2023/05/12

南禅寺での水路閣

 南禅寺境内には,煉瓦と花崗岩で作られているアーチ形の橋脚の疎水の道があります。以前,ゼミ生の鳥類調査の中で疎水を中心に調べたことがありました。そのゼミ生は鳥類調査でのフィールドとして疎水を対象にしましたので,疎水の箇所を可能な限り調査した結果から,彼は博士論文へとりまとめました。その折,何度か調査指導に行きましたが,それもだいぶと前です。その後,何度もこの場所には庭園見学も含め,ここには来るのですが,何度見てもこの水路閣の存在はどっしりとして,時間の経過を余り主張していないと感じます。そういえば,子供の頃(昭和50年代)に来たときとも同じ状況だった気がしますので,ほぼ変化のない景観なのでしょう。変わっていくのは植物の状況ぐらいでしょうか。

 ここは,京都らしいのだろうかと言われると,そう思えたりするのは不思議です。でも,外国ですよと言われたらそう思いそうにもなったりします。この水路閣は,日本において,それも古都京都において不思議な存在感を作り上げている気がします。煉瓦といった素材が,この境内においては主張を強く出しているような気もしませんし,周辺の青もみじの美しさと相まって,この景観を作り出してくれているようです。ずっと残ってほしい京都の景観です。

青紅葉も見られます


2023/05/05

夜久野の植生調査

 福知山市夜久野には里山があります。クヌギやコナラといった二次的自然やスギやヒノキといった人工林の植林地などの植生がみられます。京都府立大学地域貢献型特別研究(ACTR)の一環で,「京都府北部のMALUI連携による文化資源を活かした地域づくり」のテーマで調査を実施しました。ゼミ生にとっては植生調査の経験を踏んでくれましたので,ランドスケープを学ぶ者にとっての演習として良い経験になったかと思います。

 この里山は末窯跡群のある空間で,今回の調査は,日ノ本南7号窯や日ノ本北12号窯の周辺の植生調査です。末窯跡については文学部歴史学科の学生さんたちが指導の先生と共に調査をしていますが,私は自然環境を担当しての調査に成ります。飛鳥から平安の時代にかけてといわれる末窯跡群のことを考えてみると,その当時から樹木を燃料に須恵器が作陶されていたとみて間違いないでしょう。すると当時の植生はどうだったのだろうかと,想像が広がります。

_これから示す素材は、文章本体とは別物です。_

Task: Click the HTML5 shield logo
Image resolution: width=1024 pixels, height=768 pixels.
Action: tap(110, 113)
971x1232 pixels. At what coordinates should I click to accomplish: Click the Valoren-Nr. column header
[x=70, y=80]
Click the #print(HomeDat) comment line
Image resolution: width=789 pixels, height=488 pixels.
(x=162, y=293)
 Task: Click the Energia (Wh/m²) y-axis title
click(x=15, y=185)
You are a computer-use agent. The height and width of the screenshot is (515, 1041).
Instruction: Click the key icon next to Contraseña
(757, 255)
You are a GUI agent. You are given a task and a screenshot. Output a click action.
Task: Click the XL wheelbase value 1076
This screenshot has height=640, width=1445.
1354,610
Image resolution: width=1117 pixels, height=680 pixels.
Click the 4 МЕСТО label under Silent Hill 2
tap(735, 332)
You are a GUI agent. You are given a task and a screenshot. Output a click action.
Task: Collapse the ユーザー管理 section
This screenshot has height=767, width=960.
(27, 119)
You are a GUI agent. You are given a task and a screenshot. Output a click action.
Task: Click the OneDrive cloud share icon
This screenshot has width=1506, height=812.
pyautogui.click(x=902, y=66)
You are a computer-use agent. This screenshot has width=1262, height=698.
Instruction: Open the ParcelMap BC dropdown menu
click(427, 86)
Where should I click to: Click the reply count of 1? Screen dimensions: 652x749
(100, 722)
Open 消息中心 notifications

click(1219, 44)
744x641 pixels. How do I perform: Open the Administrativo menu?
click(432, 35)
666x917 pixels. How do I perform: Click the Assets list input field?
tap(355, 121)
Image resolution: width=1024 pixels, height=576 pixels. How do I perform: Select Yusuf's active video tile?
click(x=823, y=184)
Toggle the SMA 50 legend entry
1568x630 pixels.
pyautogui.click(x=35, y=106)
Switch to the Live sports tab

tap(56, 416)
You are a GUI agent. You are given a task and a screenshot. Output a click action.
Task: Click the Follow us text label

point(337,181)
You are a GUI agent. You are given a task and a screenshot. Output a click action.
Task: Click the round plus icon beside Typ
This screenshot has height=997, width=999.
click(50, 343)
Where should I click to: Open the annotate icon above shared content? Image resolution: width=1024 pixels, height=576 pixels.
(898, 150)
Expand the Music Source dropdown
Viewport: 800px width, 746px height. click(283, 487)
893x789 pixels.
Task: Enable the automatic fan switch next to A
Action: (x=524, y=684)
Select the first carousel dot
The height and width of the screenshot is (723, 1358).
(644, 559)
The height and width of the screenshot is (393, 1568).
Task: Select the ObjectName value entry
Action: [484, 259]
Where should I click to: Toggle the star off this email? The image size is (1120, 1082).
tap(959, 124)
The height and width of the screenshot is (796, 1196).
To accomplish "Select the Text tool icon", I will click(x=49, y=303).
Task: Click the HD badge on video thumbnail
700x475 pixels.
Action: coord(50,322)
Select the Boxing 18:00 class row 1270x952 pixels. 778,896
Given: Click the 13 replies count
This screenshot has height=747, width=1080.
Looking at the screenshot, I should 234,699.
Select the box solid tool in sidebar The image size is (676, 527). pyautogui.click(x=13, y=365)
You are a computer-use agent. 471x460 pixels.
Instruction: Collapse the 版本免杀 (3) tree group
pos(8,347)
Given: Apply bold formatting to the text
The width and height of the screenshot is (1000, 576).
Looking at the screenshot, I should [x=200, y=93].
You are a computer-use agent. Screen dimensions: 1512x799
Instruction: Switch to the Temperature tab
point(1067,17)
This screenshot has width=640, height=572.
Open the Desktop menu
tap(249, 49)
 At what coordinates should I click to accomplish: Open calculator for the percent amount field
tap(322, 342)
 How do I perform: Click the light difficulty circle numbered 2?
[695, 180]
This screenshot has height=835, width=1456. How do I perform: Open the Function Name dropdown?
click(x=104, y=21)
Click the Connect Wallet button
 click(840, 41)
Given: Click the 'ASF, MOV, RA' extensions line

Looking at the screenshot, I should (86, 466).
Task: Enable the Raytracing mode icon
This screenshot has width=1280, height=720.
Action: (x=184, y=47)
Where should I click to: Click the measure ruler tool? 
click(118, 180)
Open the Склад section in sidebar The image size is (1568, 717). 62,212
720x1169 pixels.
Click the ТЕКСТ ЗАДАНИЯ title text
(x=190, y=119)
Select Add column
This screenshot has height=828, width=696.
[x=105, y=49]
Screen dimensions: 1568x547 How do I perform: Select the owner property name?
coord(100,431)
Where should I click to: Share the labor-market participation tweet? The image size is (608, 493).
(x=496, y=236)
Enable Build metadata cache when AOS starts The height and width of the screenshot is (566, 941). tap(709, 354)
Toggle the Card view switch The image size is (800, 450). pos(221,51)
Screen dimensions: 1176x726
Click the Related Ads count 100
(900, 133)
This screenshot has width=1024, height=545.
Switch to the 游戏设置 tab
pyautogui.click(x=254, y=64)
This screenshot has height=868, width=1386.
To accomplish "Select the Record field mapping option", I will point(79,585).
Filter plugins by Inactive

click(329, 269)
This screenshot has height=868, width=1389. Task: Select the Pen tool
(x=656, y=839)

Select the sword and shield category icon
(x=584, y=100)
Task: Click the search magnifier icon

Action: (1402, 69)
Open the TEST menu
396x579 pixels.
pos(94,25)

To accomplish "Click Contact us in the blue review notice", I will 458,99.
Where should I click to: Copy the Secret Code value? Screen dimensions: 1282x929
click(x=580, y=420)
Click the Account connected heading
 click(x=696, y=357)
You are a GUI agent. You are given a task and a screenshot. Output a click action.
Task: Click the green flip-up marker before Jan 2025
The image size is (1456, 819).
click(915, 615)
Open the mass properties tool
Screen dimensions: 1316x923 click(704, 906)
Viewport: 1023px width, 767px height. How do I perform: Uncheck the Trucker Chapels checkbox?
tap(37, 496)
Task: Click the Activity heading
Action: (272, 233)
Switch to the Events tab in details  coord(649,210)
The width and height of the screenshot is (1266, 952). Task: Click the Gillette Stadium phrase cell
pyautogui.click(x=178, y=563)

 広範囲に末窯跡が存在していますので,燃料の状況を考えると,ある程度の樹木は刈り取られていたのではないかと思うところです。その辺りは,土壌内の花粉分析をしている先生がいますので,当時の植生についてはゆだねるとします。この空間を見て思ったのは,幕末から明治初期にかけての,神戸の六甲山を撮った古写真を思い浮かべました。この古写真は,六甲山の樹木自体が,ほぼ無い禿山状態であるものです。現在の六甲山は植林等で緑に覆われた景観になっているのですが,当時は燃料などへの転用で,樹木が貧弱だったと実感できる古写真です。夜久野のこの末窯跡が広がっている場所もあくまで想像なのですが,平安の当時は樹木がだいぶ切られて貧弱な里山だったかもしれません。

 現在では,豊かな里山景観になっています。逆に燃料として使われなくなったものですので,遷移が進むでしょうし,また変化し続けていくだろうと思うところです。こういった環境は,高度経済成長以後,日本でいたるところに見られていくようになっています。人の影響が必要な里山景観は今後無くなっていくところが大半です。夜久野はどうなるのかまだ先は見えません。